Profiling of human serum glycans associated with liver cancer and cirrhosis by IMS-MS

Abstract

Aberrant glycosylation of human glycoproteins is related to various physiological states, including the onset of diseases such as cancer. Consequently, the search for glycans that could be markers of diseases or targets of therapeutic drugs has been intensive. Here, we describe a high-throughput ion mobility spectrometry/mass spectrometry analysis of N-linked glycans from human serum. Distributions of glycans are assigned according to their m/z values, while ion mobility distributions provide information about glycan conformational and isomeric composition. Statistical analysis of data from 22 apparently healthy control patients and 39 individuals with known diseases (20 with cirrhosis of the liver and 19 with liver cancer) shows that ion mobility distributions for individual m/z ions appear to be sufficient to distinguish patients with liver cancer or cirrhosis. Measurements of glycan conformational and isomeric distributions by IMS-MS may provide insight that is valuable for detecting and characterizing disease states.

Figure 1

Schematic diagram of the NanoMate-IMS-TOF instrument.

Figure 2

Two-dimensional t_D(m/z) plot of mobility-dispersed glycan ions originating from human serum. Glycan structures were assigned by comparison of measured m/z values with m/z values cited in the literature. S represents sialic acid, H represents a hexose (galactose or mannose), and N represents N-acetyl glucosamine. In cartoon images, solid squares represent N-acetyl glucosamine, open circles represent mannose, solid circles represent galactose, and diamonds represent sialic acid. Two structural isomers of S₁H₅N₄ have sialic acid added to the antenna either on the α-1,3-linked mannose residues or α-1,6-linked mannose residues.

Figure 3

Overlap of normalized total mass spectra for a set (three samples) of glycans isolated from human serum of a patient with liver cancer (bottom), a healthy patient (middle), and a patient with a liver cirrhosis (top). Glycan structures were assigned by comparison of measured m/z values with m/z values of glycans found in the literature, and the assignment is shown on the top of the plot.
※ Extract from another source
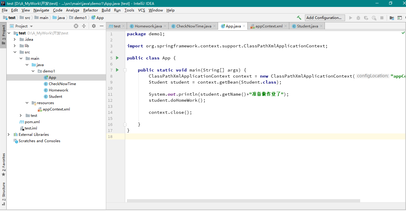The height and width of the screenshot is (211, 406).
Task: Click green run arrow beside class App
Action: coord(117,58)
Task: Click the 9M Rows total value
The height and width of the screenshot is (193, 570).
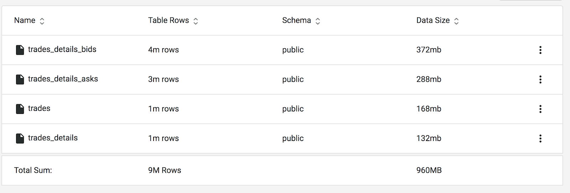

S represents sialic acid, H represents hexose (mannose or galactose), N represents N-acetyl glucosamine, and F represents fucose.

Figure 4

(A) PCA of drift time profiles for glycan [S₁H₅N₄ + 3Na]³⁺ (m/z = 826.0). (B) PCA of drift time profiles for glycan [S₂H₅N₄ + 3Na]³⁺ (m/z = 946.7). Both analyses were done a total of 61 samples, that is, 19 glycan samples from serum of patients with liver cancer (HC samples, green circles), 22 glycan samples from healthy patients (NC-samples, red squares), and 21 glycan sample from patients with liver disease cirrhosis (QT-samples, purple triangles).

Figure 5

(A) Probing conformational changes of glycan isomers by IMS-IMS–MS. Precursor and mobility selected drift time distributions for [S₂H₅N₄ + 3Na]³⁺ (m/z = 946.7) at three different selection times (shown by dashed lines). The drift time distributions for mobility selected precursors are obtained after gentle activation of ions at IA2. (B) Probing conformational changes of isomers by IMS-IMS–MS (continued). Precursor and mobility selected drift time distributions for [S₁H₅N₄ + 3Na]³⁺ (m/z = 826.0) at three different selection times (shown by dashed lines). The drift time distributions for mobility selected precursors are obtained after gentle activation of ions at IA2. Selections made for low mobility precursors are dominated by similar features with an identical distribution after ion activation indicating presence of one isomer. High-mobility region is dominated by features that do not show similar distribution upon ion activation indicating presence of another isomer.